Task prompt
Only an exact, line-for-line copy of the data will serve as the answer.

-------- Information shown --------

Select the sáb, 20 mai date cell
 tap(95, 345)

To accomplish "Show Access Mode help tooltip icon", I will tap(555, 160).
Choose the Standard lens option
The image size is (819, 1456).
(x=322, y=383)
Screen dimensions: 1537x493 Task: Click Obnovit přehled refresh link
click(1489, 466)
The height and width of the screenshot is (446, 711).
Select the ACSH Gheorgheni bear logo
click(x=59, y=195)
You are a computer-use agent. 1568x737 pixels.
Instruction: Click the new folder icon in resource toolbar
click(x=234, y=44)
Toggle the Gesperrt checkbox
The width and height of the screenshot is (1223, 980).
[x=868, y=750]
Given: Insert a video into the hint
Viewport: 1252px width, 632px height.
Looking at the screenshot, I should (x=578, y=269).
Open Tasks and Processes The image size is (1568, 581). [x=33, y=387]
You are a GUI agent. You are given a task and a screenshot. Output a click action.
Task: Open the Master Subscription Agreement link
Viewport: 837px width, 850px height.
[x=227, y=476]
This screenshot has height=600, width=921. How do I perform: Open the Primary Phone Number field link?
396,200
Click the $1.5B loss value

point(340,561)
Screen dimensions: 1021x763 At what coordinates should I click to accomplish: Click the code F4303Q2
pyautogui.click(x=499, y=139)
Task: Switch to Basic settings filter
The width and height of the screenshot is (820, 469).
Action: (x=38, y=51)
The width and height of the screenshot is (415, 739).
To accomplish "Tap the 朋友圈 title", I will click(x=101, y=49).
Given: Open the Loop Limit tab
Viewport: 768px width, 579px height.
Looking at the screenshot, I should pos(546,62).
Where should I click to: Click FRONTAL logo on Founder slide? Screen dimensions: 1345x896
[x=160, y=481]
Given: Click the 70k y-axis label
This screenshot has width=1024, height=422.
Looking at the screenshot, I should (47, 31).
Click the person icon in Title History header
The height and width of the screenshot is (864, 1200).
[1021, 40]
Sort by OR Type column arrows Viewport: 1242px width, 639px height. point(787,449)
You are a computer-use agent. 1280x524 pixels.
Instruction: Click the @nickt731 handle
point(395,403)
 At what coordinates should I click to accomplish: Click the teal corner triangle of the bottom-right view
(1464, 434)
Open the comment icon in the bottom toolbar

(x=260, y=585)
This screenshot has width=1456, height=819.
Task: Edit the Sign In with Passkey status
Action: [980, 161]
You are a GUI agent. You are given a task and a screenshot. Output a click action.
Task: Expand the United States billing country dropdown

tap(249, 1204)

--------

Solution
Select the sáb, 20 mai date cell
 tap(95, 345)

To accomplish "Show Access Mode help tooltip icon", I will tap(555, 160).
Choose the Standard lens option
The image size is (819, 1456).
(x=322, y=383)
Screen dimensions: 1537x493 Task: Click Obnovit přehled refresh link
click(1489, 466)
The height and width of the screenshot is (446, 711).
Select the ACSH Gheorgheni bear logo
click(x=59, y=195)
You are a computer-use agent. 1568x737 pixels.
Instruction: Click the new folder icon in resource toolbar
click(x=234, y=44)
Toggle the Gesperrt checkbox
The width and height of the screenshot is (1223, 980).
[x=868, y=750]
Given: Insert a video into the hint
Viewport: 1252px width, 632px height.
Looking at the screenshot, I should (x=578, y=269).
Open Tasks and Processes The image size is (1568, 581). [x=33, y=387]
You are a GUI agent. You are given a task and a screenshot. Output a click action.
Task: Open the Master Subscription Agreement link
Viewport: 837px width, 850px height.
[x=227, y=476]
This screenshot has height=600, width=921. How do I perform: Open the Primary Phone Number field link?
396,200
Click the $1.5B loss value

point(340,561)
Screen dimensions: 1021x763 At what coordinates should I click to accomplish: Click the code F4303Q2
pyautogui.click(x=499, y=139)
Task: Switch to Basic settings filter
The width and height of the screenshot is (820, 469).
Action: (x=38, y=51)
The width and height of the screenshot is (415, 739).
To accomplish "Tap the 朋友圈 title", I will click(x=101, y=49).
Given: Open the Loop Limit tab
Viewport: 768px width, 579px height.
Looking at the screenshot, I should pos(546,62).
Where should I click to: Click FRONTAL logo on Founder slide? Screen dimensions: 1345x896
[x=160, y=481]
Given: Click the 70k y-axis label
This screenshot has width=1024, height=422.
Looking at the screenshot, I should (47, 31).
Click the person icon in Title History header
The height and width of the screenshot is (864, 1200).
[1021, 40]
Sort by OR Type column arrows Viewport: 1242px width, 639px height. point(787,449)
You are a computer-use agent. 1280x524 pixels.
Instruction: Click the @nickt731 handle
point(395,403)
 At what coordinates should I click to accomplish: Click the teal corner triangle of the bottom-right view
(1464, 434)
Open the comment icon in the bottom toolbar

(x=260, y=585)
This screenshot has width=1456, height=819.
Task: Edit the Sign In with Passkey status
Action: [980, 161]
You are a GUI agent. You are given a task and a screenshot. Output a click action.
Task: Expand the United States billing country dropdown

tap(249, 1204)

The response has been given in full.